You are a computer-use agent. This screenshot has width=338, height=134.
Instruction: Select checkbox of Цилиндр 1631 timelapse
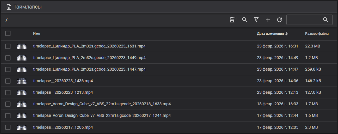pos(8,46)
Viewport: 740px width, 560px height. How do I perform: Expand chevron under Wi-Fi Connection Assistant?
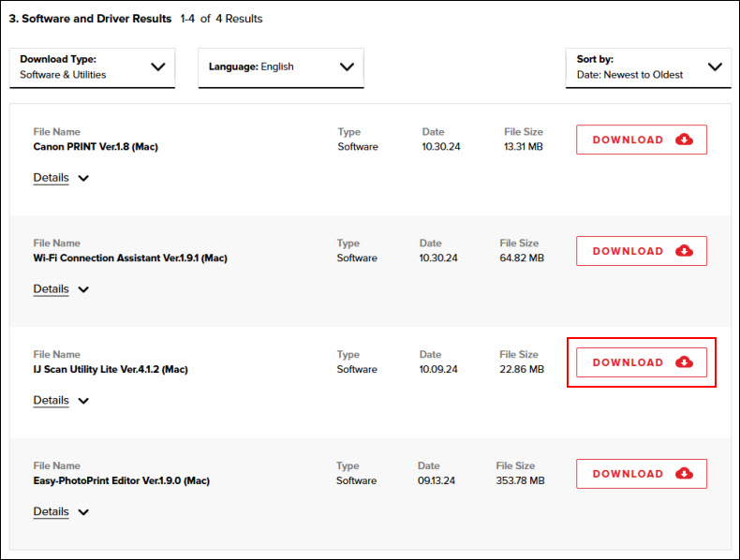pos(83,289)
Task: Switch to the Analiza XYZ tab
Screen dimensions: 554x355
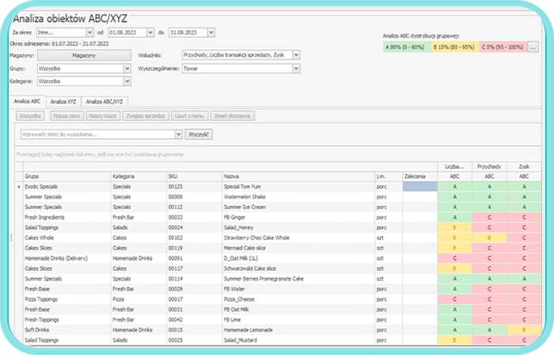Action: (63, 101)
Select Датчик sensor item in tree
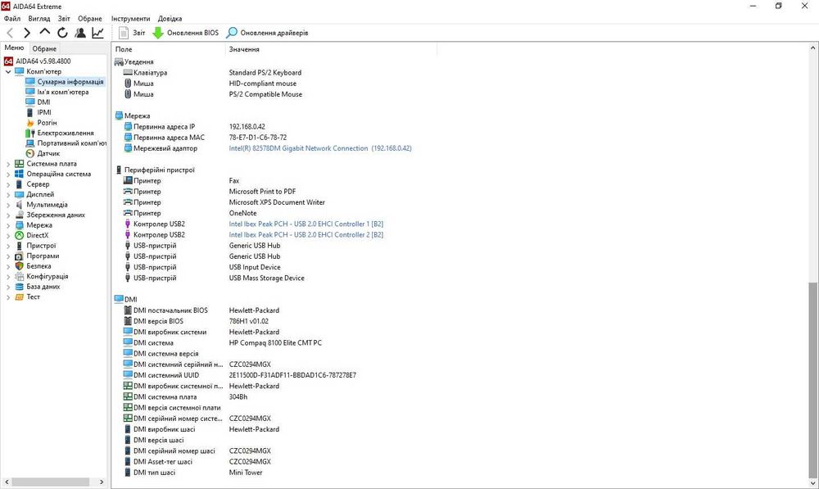 (48, 153)
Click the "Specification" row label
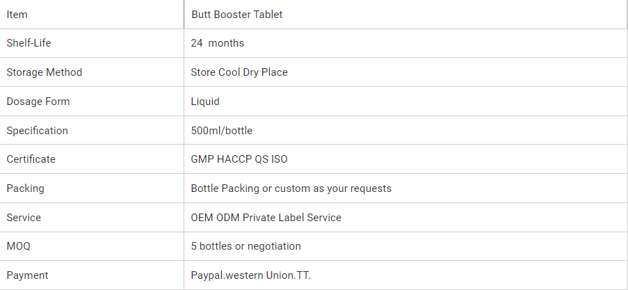The image size is (628, 290). click(37, 131)
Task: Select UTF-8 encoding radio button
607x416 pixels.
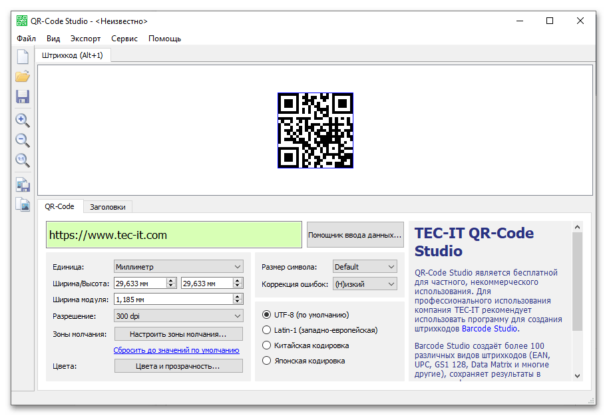Action: (267, 315)
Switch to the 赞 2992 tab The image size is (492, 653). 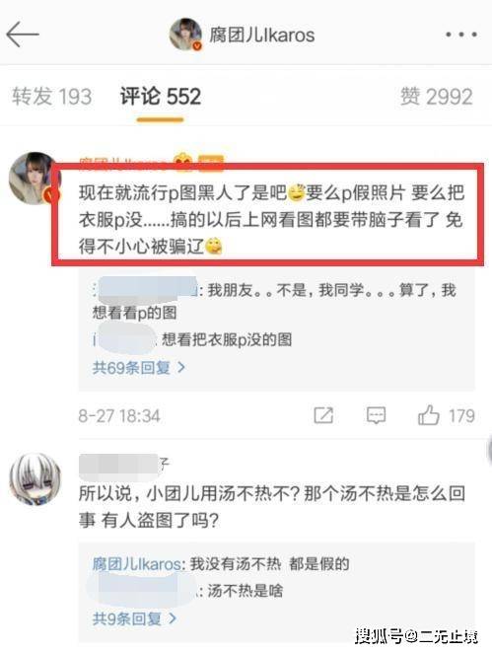point(436,97)
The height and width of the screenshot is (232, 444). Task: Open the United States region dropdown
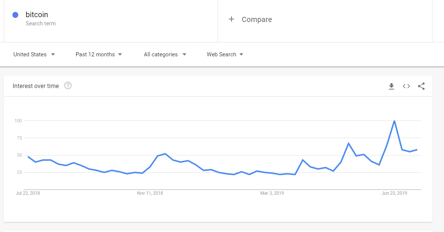point(34,54)
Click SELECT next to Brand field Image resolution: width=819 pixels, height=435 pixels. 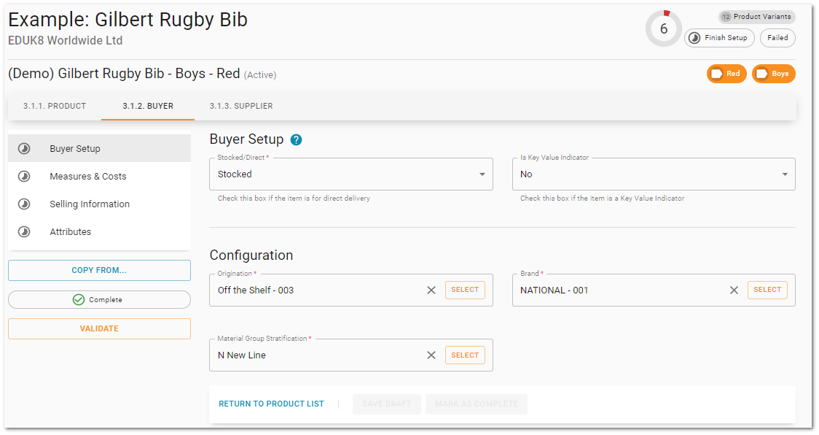coord(767,290)
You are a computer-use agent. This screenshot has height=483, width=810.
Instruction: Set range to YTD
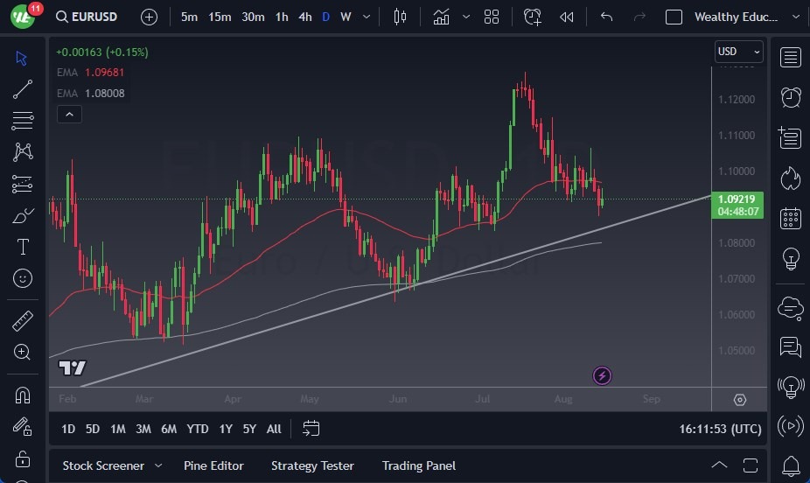coord(198,429)
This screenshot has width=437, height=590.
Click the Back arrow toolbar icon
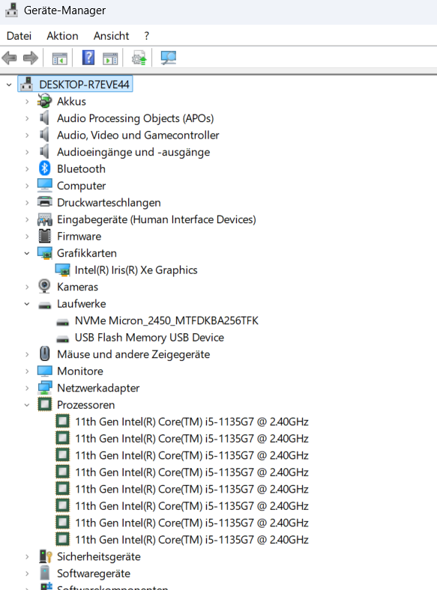coord(10,58)
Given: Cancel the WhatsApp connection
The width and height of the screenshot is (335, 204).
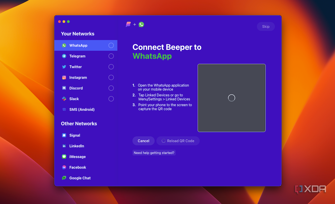Looking at the screenshot, I should pos(143,141).
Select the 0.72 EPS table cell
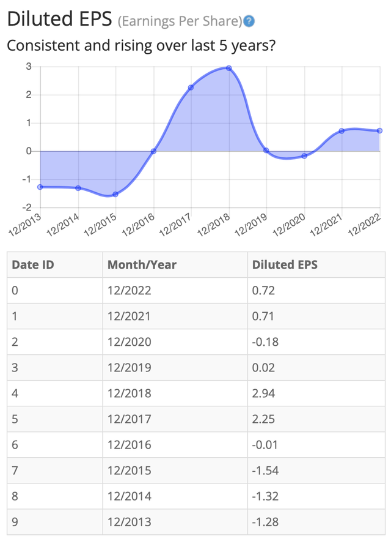The height and width of the screenshot is (541, 391). coord(316,291)
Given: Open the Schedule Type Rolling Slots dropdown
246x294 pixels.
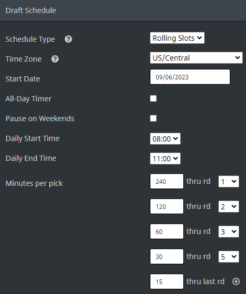Looking at the screenshot, I should click(177, 38).
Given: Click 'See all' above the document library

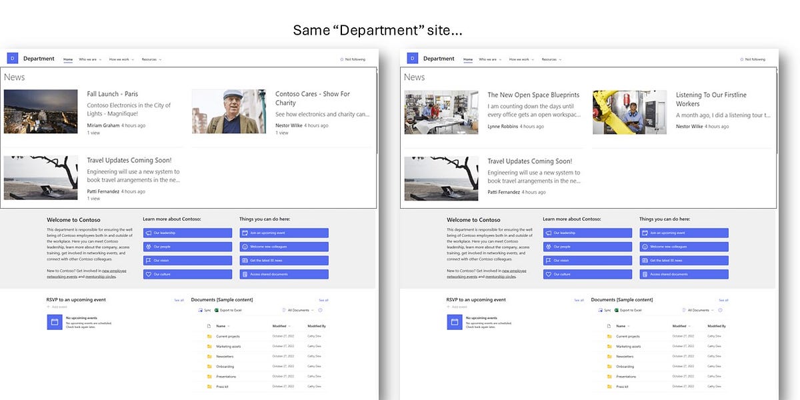Looking at the screenshot, I should (x=323, y=299).
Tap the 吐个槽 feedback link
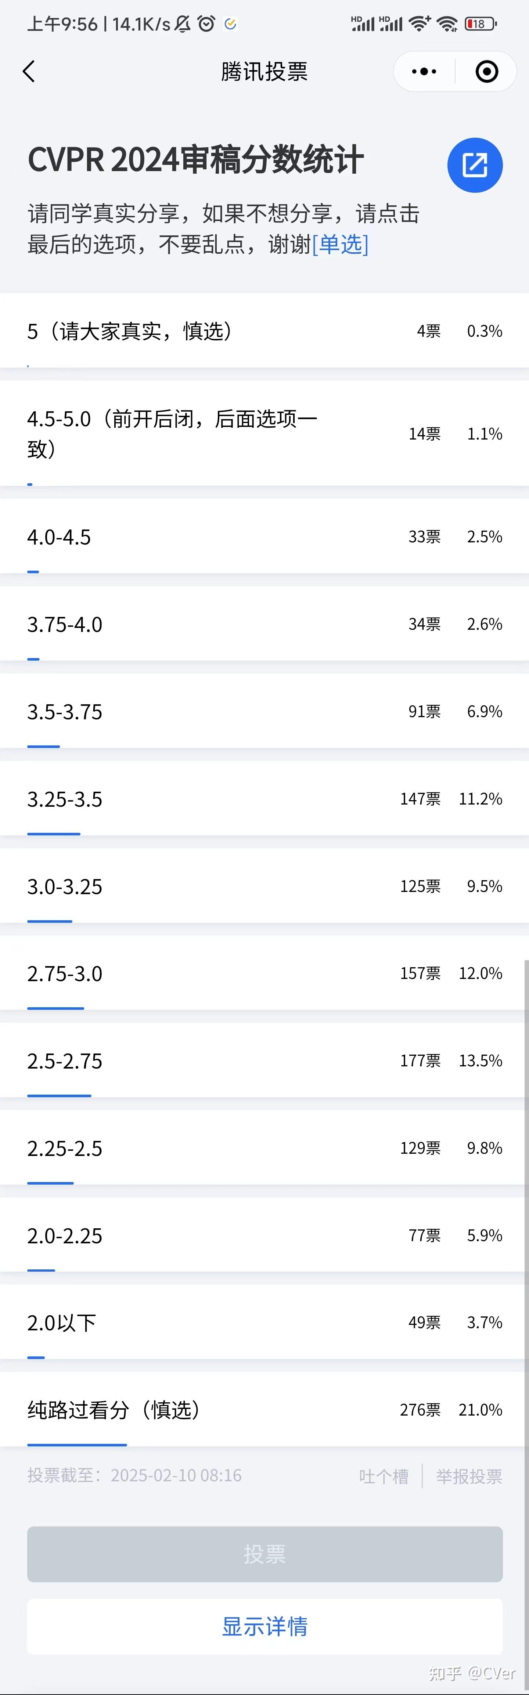This screenshot has height=1695, width=529. coord(384,1477)
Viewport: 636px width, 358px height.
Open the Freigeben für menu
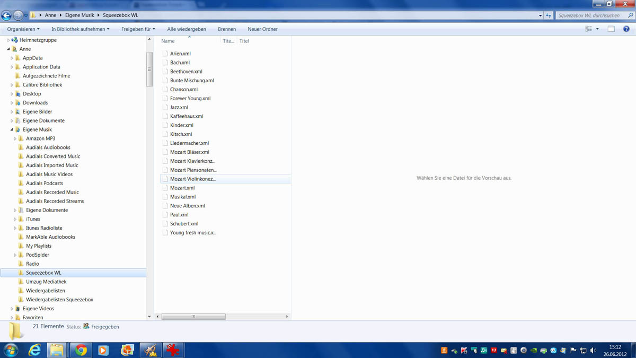coord(138,29)
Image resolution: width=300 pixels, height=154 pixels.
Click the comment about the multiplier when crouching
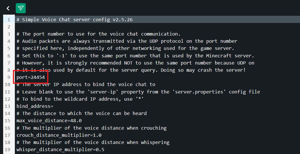[92, 128]
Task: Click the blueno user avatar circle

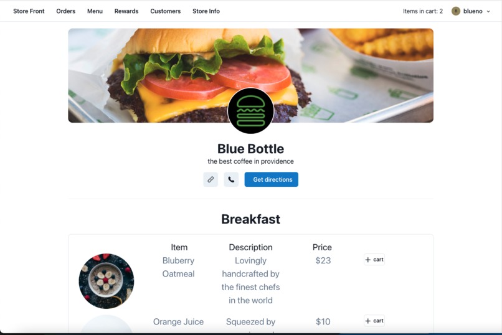Action: [x=456, y=11]
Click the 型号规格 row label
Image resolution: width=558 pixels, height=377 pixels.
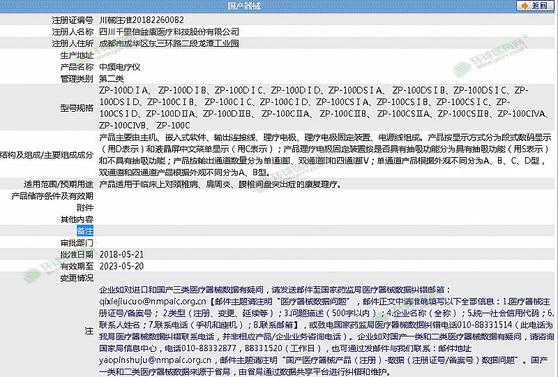tap(76, 108)
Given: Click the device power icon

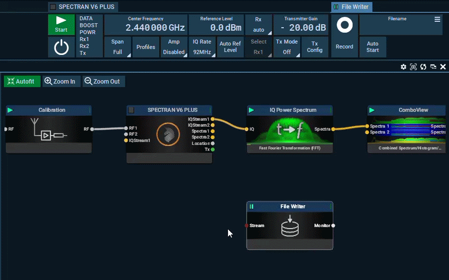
══════════
Among the lines above, please count those that contain the string "computer" and write the number by itself.

__Response to the exercise__
2